Stand up. Speak up. It’s your turn.


The following testimony was delivered during public comment during the Oct. 7, 2025 Board of Aldermen meeting and submitted here by the author for public consideration.


Good evening! My name is Carolyn Choate and I’m your neighbor. I have lived downstream the Merrimack River in Nashua for 37 years and work as an investigative health food writer and an admissions counselor for SNHU, at 67 years old, for the generous medical benefits.

Carolyn Choate. Photo/Andrew Sylvia

I’ve come to share my concern about PFAS pollution at the Manchester Wastewater Treatment Plant. The cause is both personal and on behalf of the greater good. You see, I feel an obligation as perhaps any of you have who has been diagnosed with cancer as I was in 2022.  Advanced thyroid cancer. Just one of the many documented health effects related to PFAS exposure. I’m still receiving care at Brigham & Women’s in Boston. The surgeries, treatment, and subsequent testing I would not wish on anyone.

While I cannot say with certainty my cancer is directly caused by PFAS I ingested through Nashua’s municipal drinking water, I do know that, had I the power you hold to reduce any level of the toxin from discharging into the Merrimack en route to your 90K neighbors –  I would amend the City’s Sewer Use Ordinance and continue the unparalleled national leadership the state of New Hampshire has shown in the PFAS arena for all citizens. They – the legislature – wisely anticipated such opportunities through RSA 485-A:5-e. According to the statute, required PFAS testing/reporting of industrial and commercial facilities waste, as well as septic haulers, is an enforceable mechanism available to all New Hampshire municipalities to decrease the health and environmental burden on our communities by decreasing PFAS levels and exposure.

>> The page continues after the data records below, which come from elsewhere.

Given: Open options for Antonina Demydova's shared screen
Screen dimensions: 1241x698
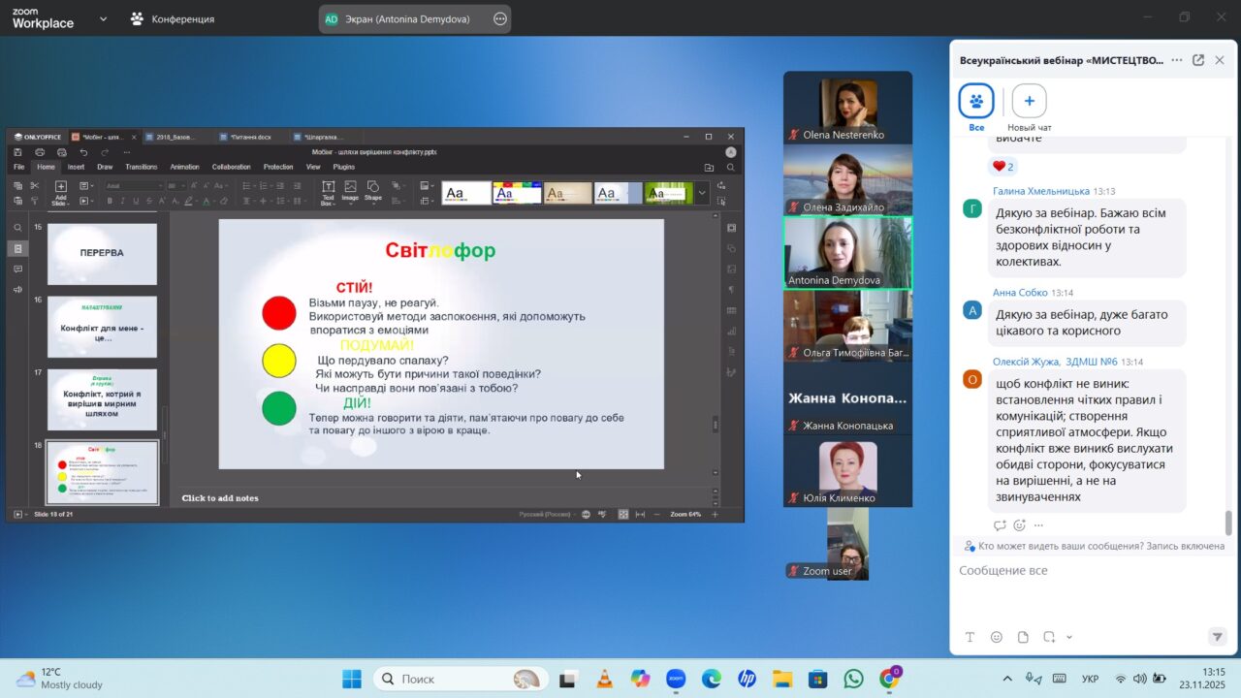Looking at the screenshot, I should coord(499,18).
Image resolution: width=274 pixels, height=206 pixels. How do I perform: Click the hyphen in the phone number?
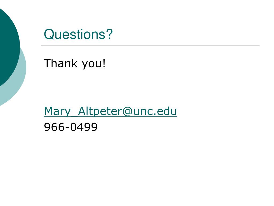tap(67, 128)
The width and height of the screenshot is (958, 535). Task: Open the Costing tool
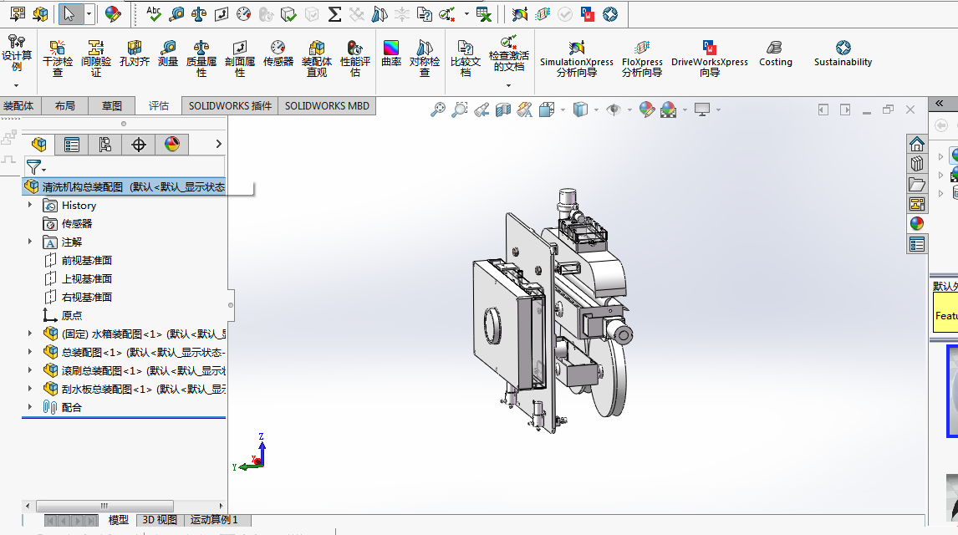775,54
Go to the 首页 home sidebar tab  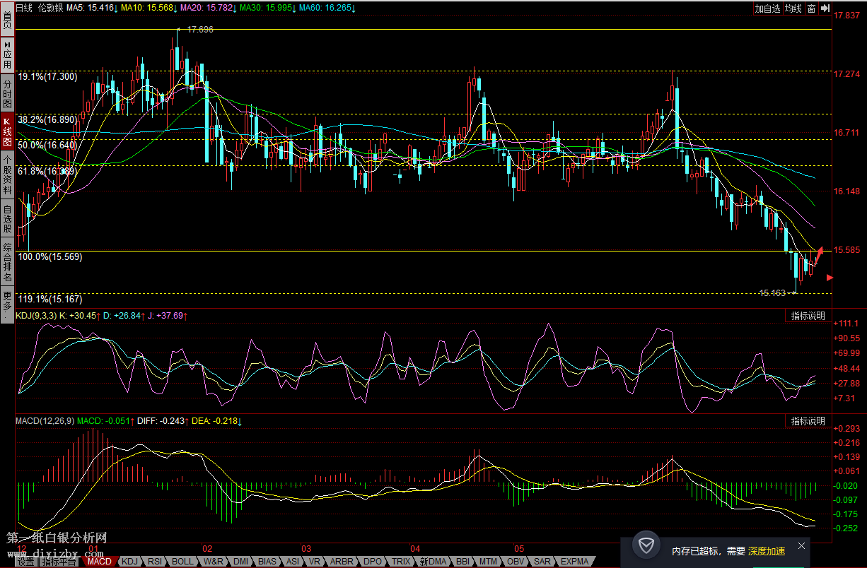7,19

As you know, this amendment is not about compliance with Manchester’s Clean Water Act permit. It’s about directing the moral oath you took to steward the best interest of your constituents into something even more meaningful.  The collective well-being of Granite Staters beyond your city limits. I have always admired – and envied – Manchester’s can do, get ‘er done, mover/shaker attitude. For the sake of your own community’s better health, your neighbors downstream, and our state’s First in the Nation PFAS reputation, please amend your Sewer Use Ordinance.  Please put humanity above business influence. I leave you with a copy of a recent article I wrote about PFAS pollution in our drinking water and food supply and thank you for listening.